Instructions to follow ▸ Below is a listing; restate from it, character for character, the lines beginning at the line holding "Where should I click to: Toggle" and ending at the line holding "This screenshot has height=792, width=1512.", both included.

Exercise data ▸

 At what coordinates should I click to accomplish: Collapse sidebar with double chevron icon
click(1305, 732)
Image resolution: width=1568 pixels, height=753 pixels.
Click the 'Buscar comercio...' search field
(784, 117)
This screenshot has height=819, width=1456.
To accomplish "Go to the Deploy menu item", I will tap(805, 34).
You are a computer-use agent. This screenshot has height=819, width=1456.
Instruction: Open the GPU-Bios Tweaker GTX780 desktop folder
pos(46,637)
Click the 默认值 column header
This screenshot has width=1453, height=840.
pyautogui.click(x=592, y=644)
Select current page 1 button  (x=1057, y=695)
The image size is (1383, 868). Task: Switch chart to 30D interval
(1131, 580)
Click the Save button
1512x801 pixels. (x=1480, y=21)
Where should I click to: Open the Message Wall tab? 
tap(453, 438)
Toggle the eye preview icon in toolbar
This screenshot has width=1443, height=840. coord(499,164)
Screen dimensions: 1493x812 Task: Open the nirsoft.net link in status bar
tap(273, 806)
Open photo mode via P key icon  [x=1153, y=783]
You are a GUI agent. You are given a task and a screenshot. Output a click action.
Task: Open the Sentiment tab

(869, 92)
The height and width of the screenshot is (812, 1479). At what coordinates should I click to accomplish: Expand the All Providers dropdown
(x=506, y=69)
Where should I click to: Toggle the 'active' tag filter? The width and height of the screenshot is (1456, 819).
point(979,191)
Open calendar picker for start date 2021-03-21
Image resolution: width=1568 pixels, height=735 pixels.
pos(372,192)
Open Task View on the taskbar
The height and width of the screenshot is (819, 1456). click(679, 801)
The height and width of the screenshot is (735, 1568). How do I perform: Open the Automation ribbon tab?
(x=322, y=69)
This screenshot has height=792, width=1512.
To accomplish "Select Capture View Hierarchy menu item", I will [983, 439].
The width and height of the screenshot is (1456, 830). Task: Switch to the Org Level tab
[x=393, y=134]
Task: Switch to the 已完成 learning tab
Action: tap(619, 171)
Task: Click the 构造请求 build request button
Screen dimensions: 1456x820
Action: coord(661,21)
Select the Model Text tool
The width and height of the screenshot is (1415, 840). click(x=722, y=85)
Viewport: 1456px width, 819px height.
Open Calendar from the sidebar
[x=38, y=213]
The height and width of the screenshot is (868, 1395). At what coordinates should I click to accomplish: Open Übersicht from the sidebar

Task answer ▸
Where should I click to: Toggle the 'active' tag filter? The width and height of the screenshot is (1456, 819).
point(979,191)
Open calendar picker for start date 2021-03-21
Image resolution: width=1568 pixels, height=735 pixels.
pos(372,192)
Open Task View on the taskbar
The height and width of the screenshot is (819, 1456). click(679, 801)
The height and width of the screenshot is (735, 1568). How do I perform: Open the Automation ribbon tab?
(x=322, y=69)
This screenshot has height=792, width=1512.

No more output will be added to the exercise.